Man that is a neat gadget you are going to get…I think “momma Louise” needs one. But when I saw the cost, I fainted away…..oh well dream on.
My canning experience. They weren’t too funny or too memoriable. But I did do a lot of canning. In 1976 we moved from Chicago to 20 acres in Northern WI. I had a BiG garden with lots of vegies growing. Canned everything, beans, corn, potatoes, tomatoes, sauces, jams and jellies, pickles, even my “chickens” and venison. There was nothing I wouldn’t try a least once.
Oh but the reward of opening the cabinet and seeing all my hard work. We always had enough food to last through the winter….beans and tomatoes were my favorite to can……..yeah, a lot of good memories. I don’t remember my mother canning or grandmother…..so I learned on my own plus asking the farm ladies in the neighborhood where we lived. They probably thought “poor city-slicker, we better help her or else they will starve this winter.” I still have my canning stuff, always thinking some day I will do it again. I do make over night pickles, still trying to duplicate my stepfather’s pickles….I am getting close.

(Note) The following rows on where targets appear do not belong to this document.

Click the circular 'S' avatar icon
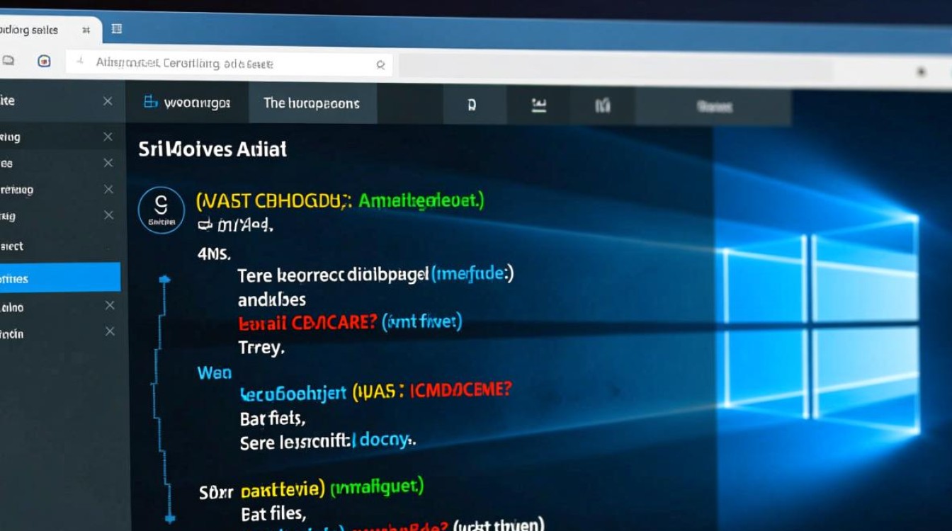The width and height of the screenshot is (952, 531). point(161,207)
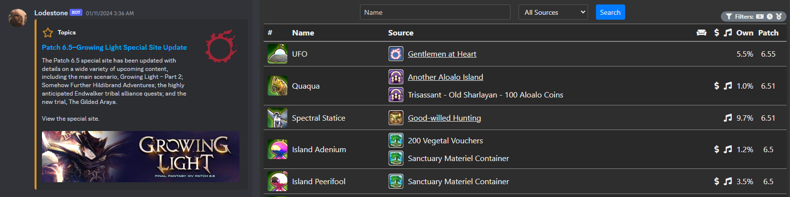Click the quest icon beside Gentlemen at Heart
This screenshot has width=790, height=197.
pos(396,54)
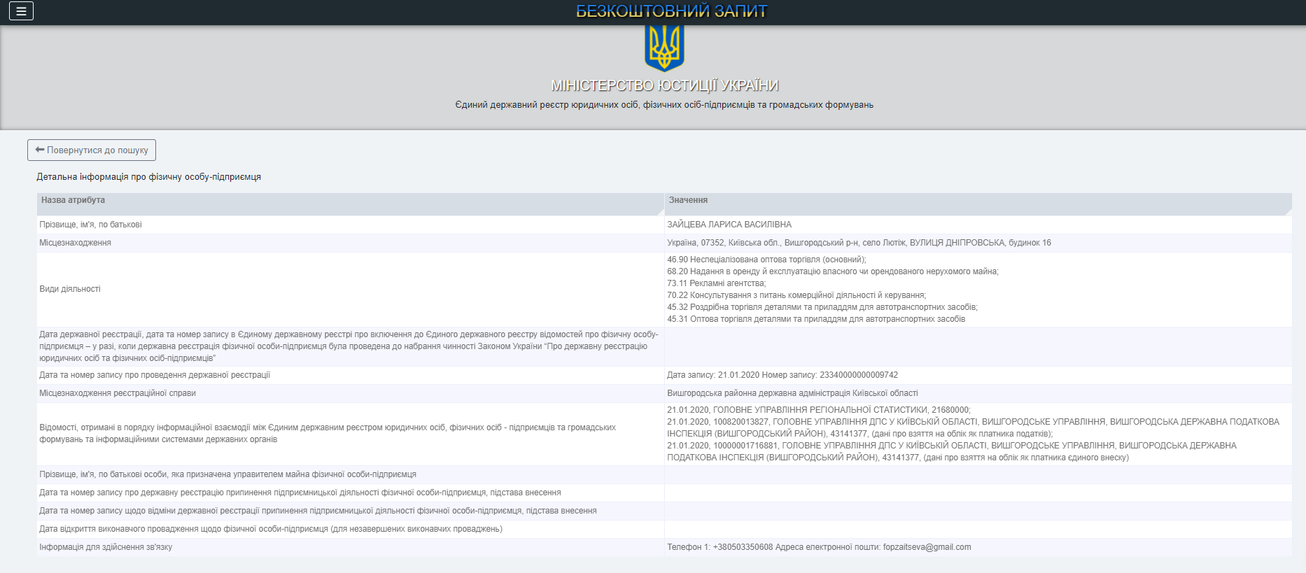Click the name 'ЗАЙЦЕВА ЛАРИСА ВАСИЛІВНА'
Viewport: 1306px width, 573px height.
(x=729, y=225)
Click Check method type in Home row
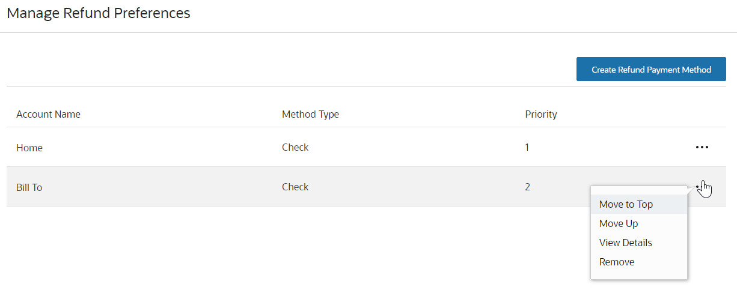Viewport: 737px width, 293px height. [295, 147]
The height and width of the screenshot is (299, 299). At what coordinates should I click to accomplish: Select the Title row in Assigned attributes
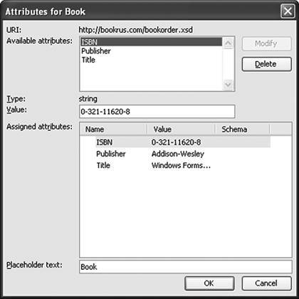pyautogui.click(x=183, y=165)
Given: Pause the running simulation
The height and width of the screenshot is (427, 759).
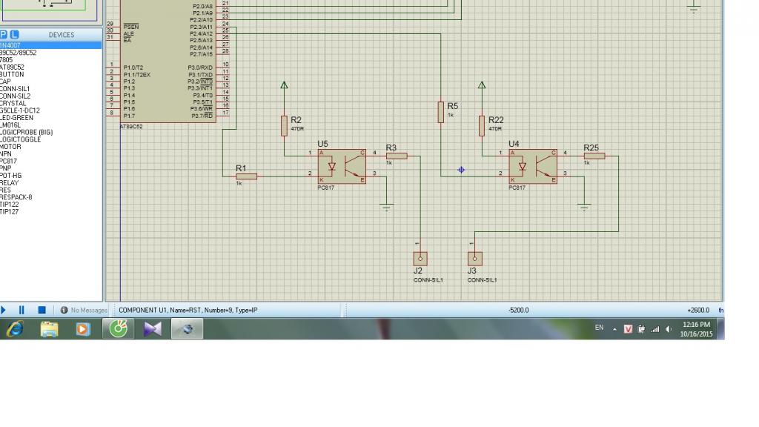Looking at the screenshot, I should (x=22, y=310).
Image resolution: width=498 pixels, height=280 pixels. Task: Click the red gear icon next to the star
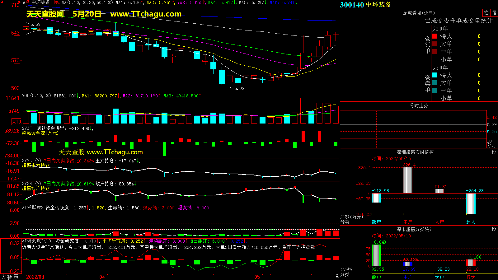pyautogui.click(x=28, y=2)
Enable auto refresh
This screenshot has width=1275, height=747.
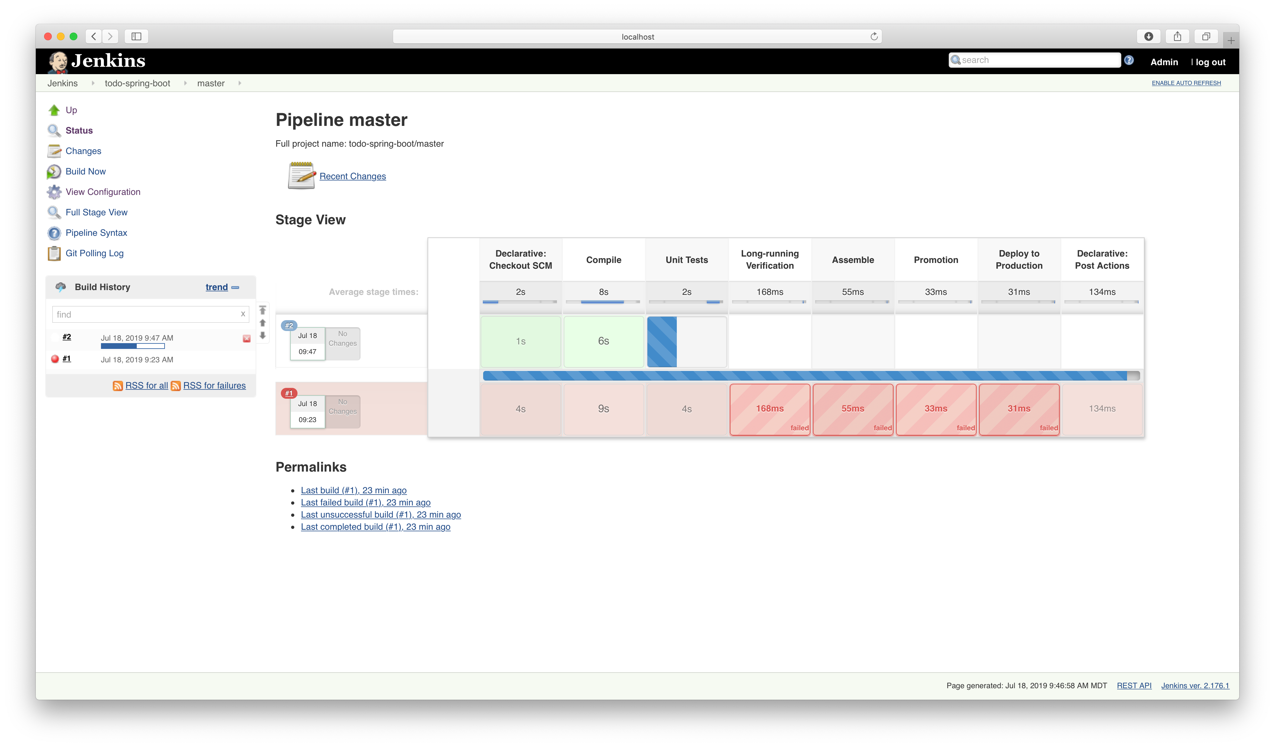click(1186, 83)
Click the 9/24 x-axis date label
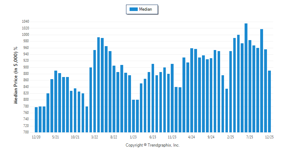 [211, 137]
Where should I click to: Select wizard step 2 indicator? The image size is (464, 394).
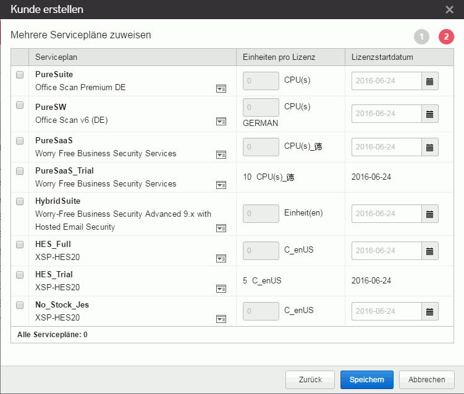(446, 37)
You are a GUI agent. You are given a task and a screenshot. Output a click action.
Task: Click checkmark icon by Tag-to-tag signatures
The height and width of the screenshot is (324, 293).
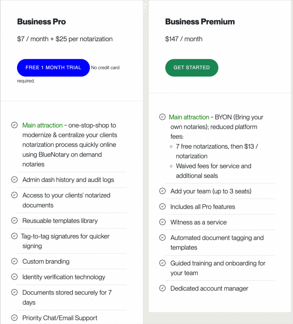tap(15, 236)
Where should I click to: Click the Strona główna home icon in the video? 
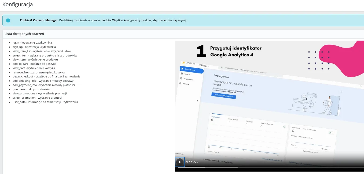[182, 69]
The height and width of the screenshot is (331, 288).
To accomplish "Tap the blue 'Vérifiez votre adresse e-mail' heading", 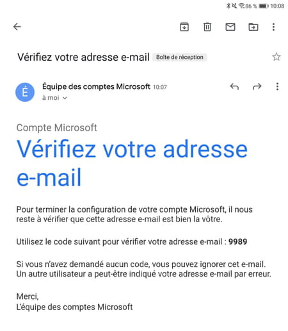I will point(132,163).

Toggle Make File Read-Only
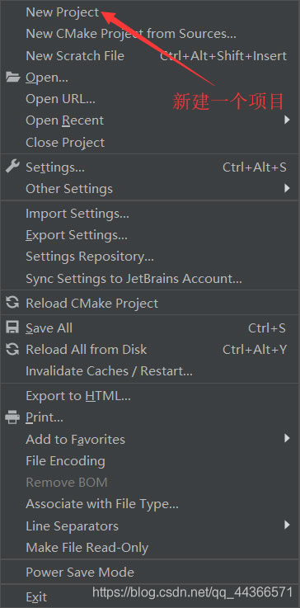pyautogui.click(x=150, y=548)
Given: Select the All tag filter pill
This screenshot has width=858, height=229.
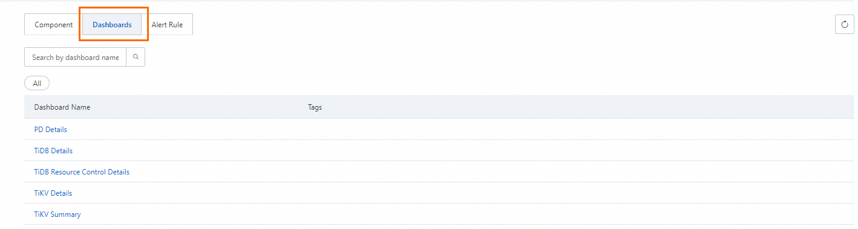Looking at the screenshot, I should [x=37, y=83].
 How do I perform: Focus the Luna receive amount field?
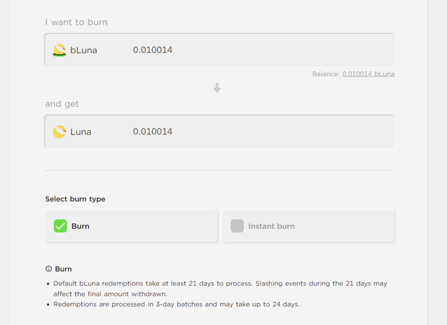pos(258,132)
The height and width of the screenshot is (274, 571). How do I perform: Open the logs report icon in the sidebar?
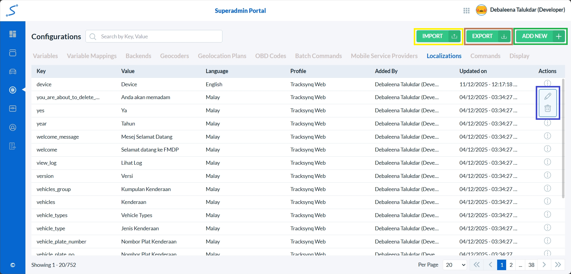click(13, 146)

Great blog, I am happy for you, now you will be canning lots of salsa.
Sweet memories…I remember doing the same thing at my grandmother’s house.
What a cool canner!
When I first moved to Canada, I thought that I wanted to can some peaches. I ordered half a bushel( not even knowing how many that was). I had to peel the peaches first and by the time I finished canning( an all day affair), the entire kitchen walls and ceiling were covered in peach skins and juice. It was so much work!!! I did enjoy them when the winter came and there was very little fresh fruit to be had.
Wow, that canning system that you will be getting looks way cool. My grandmother has always canned her garden harvest. My favorite, was and still is her dill pickles. However, when I think of canning I mostly remember third grade. During third grade, my parents were divorced and over the entire school year my sister and I had to go to my best friend’s house after school until mom would pick us up later in the evening. My friend’s mom (who will always be my second mom and one of my best friends) would send one of kids downstairs every evening to get jars of food out of her pantry/cellar. I was most excited when she had me fetch the yellow wax beans, which like grandma’s pickles were kind of zesty. Not sure what spices were used, but I still haven’t found a match for the taste. Yum!
My favorite that has been given to me is strawberry jam. Yum!!
I remember always my Mom canning with her pressure cooker. My dad lined our storage room with little narrow shelves all the way from top to bottom. All of her summer canning would line that room – green beans, soup stock, figs, plum jelly, blackberries, canned pears and maybe some watermelon rind preserves. There were some things that just had to be put up in the freezer – butter beans and fresh scraped off the cob corn. I loved to cook and I did not shop at the grocery store. We just went out to the storage room for our meal planning options.
I had a peach tree in my backyard and made peach jam for several summers until the tree died : (. The taste of homemade jam is unbelievable. Continued prayers for you & Tony. No voting link today?
When I was in HS my mom decided to make good use of my dads tomato garden and decided to make catsup. Sounds easy enough, right? Well, it takes bushels of tomatoes to make ketchup. My mom only got about 5 jars of it but I tell you it was soooooo yummy! Great memory!!
A friend of mine used to make the most amazing peach jam! It was the best I’ve ever tasted. I’ve thought about getting into canning but it seems like such a huge production. Maybe if I had this kit, I’d give it a try!